◆ Short problem
Reproduce the rows verbatim, starting at the line containing "Where should I click to: Click the first" and ending at the line containing "point(530,219)", with both lines included. Omit the pictures from your reproduction.

━━━━━ Source material

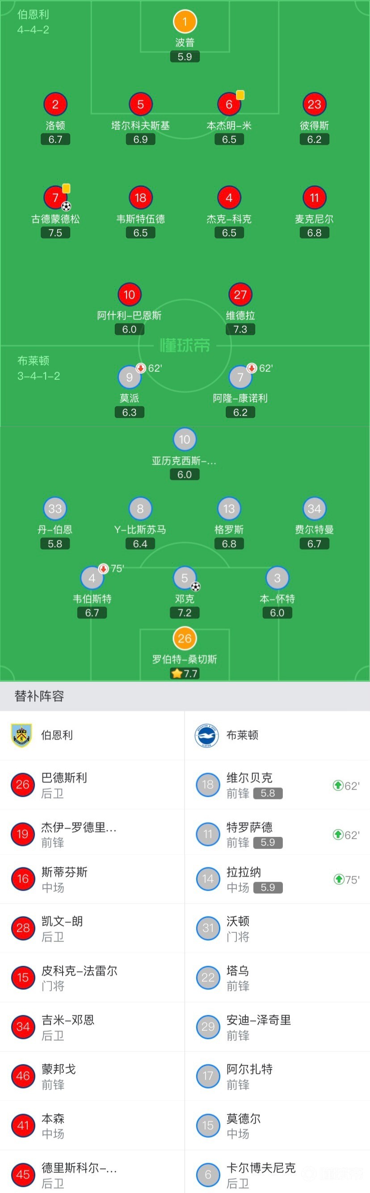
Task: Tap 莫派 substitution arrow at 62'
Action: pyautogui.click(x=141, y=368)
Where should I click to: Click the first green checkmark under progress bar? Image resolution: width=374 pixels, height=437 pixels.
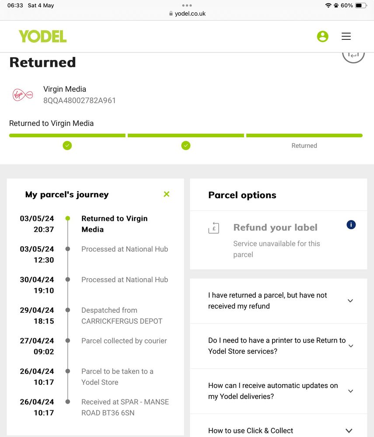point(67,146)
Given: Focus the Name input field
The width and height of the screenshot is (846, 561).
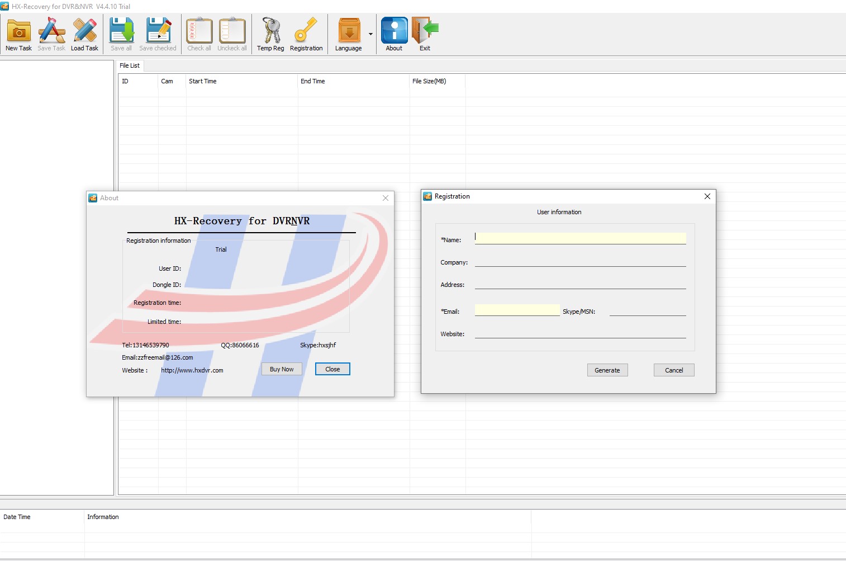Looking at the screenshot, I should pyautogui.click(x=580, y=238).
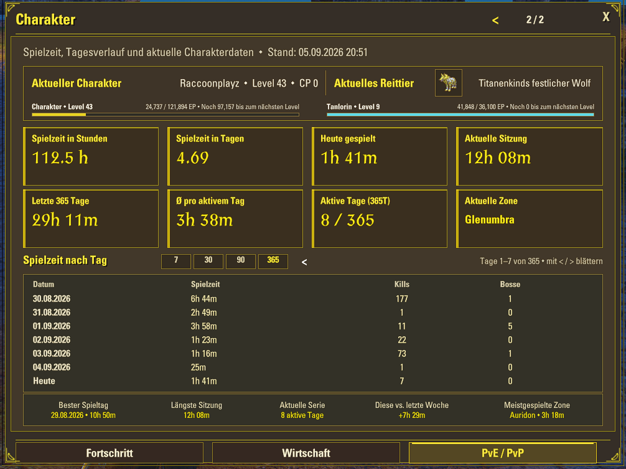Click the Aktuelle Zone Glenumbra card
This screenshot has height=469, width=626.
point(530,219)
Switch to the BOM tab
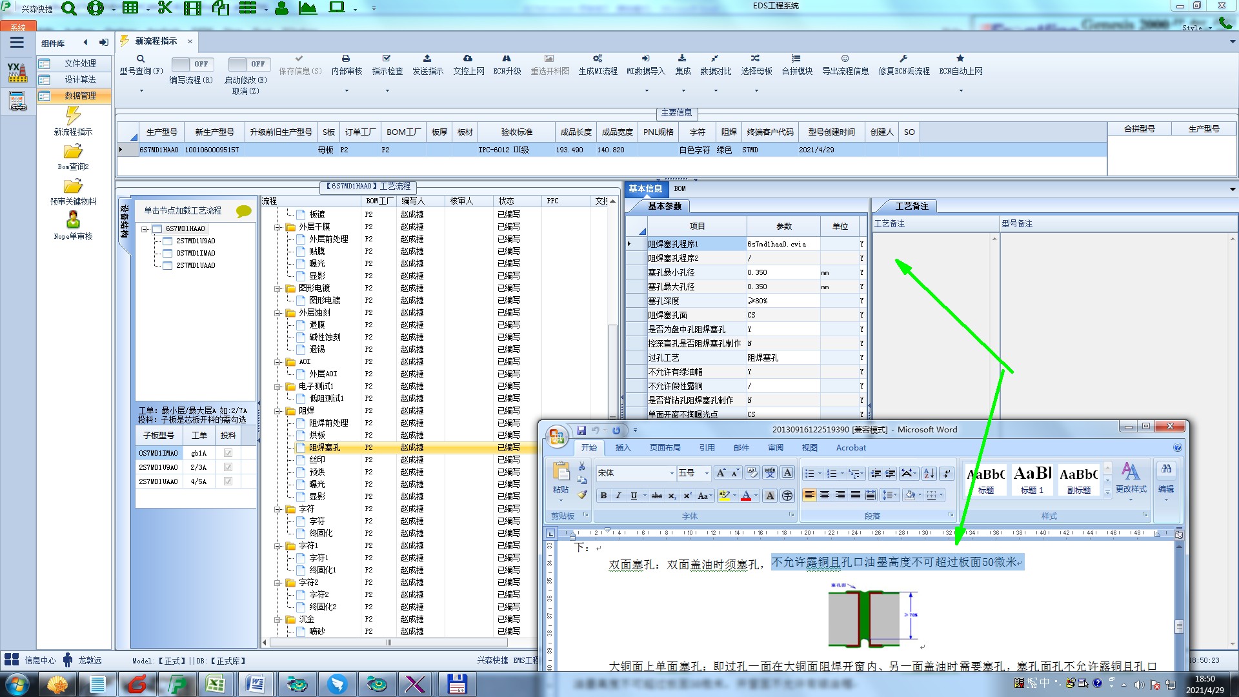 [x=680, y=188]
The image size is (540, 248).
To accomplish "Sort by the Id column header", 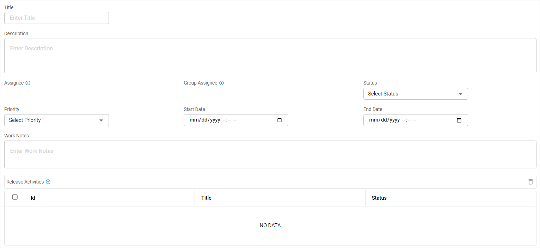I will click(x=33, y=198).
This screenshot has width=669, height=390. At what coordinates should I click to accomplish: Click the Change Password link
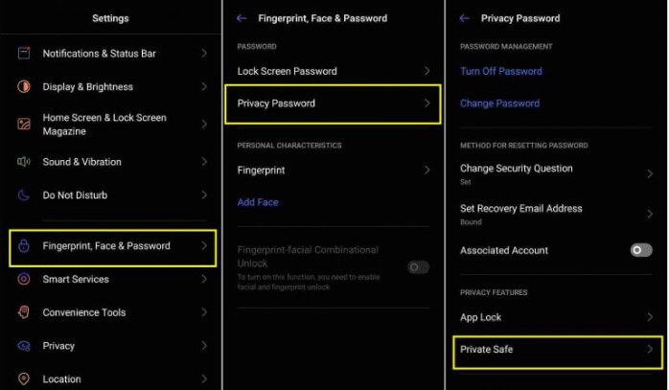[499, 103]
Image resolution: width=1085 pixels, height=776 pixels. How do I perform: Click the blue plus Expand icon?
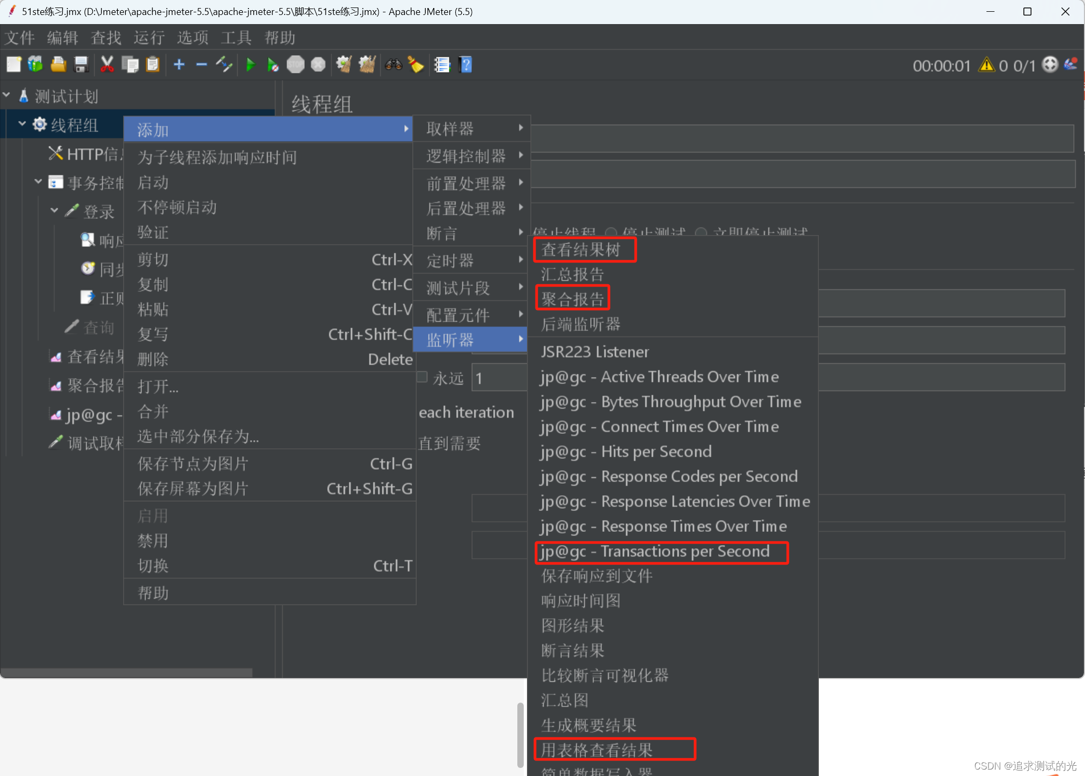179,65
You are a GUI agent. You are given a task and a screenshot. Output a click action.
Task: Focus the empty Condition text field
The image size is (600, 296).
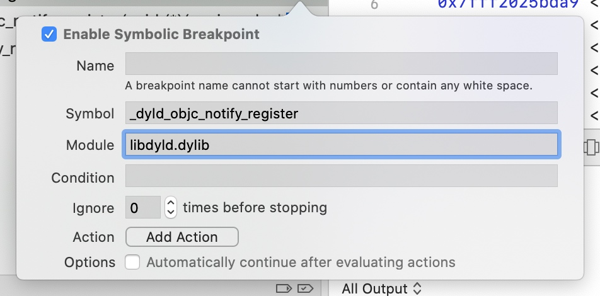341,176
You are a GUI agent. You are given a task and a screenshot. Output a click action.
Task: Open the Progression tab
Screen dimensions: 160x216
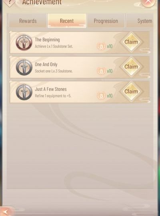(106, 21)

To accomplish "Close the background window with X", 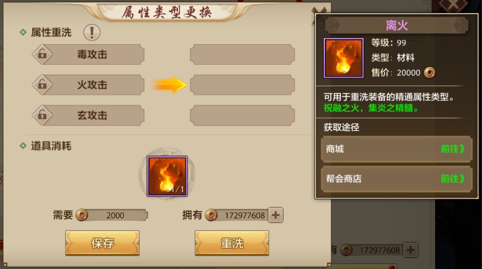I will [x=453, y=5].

━━━━━━━━━━
━━━━━ Source material

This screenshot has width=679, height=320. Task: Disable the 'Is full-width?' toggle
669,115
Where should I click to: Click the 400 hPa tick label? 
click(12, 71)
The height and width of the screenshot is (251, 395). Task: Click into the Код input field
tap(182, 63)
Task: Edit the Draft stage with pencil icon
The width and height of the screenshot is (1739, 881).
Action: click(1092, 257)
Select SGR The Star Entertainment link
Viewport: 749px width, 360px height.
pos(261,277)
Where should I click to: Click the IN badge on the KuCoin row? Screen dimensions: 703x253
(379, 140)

━━━━━━━━━━

◆ Complete answer
Where should I click to: Click the first green checkmark under progress bar? Image resolution: width=374 pixels, height=437 pixels.
point(67,146)
Given: Focus the Name input field
The width and height of the screenshot is (846, 561).
Looking at the screenshot, I should pyautogui.click(x=580, y=238).
Click the Aktuelle Zone Glenumbra card
This screenshot has height=469, width=626.
point(530,219)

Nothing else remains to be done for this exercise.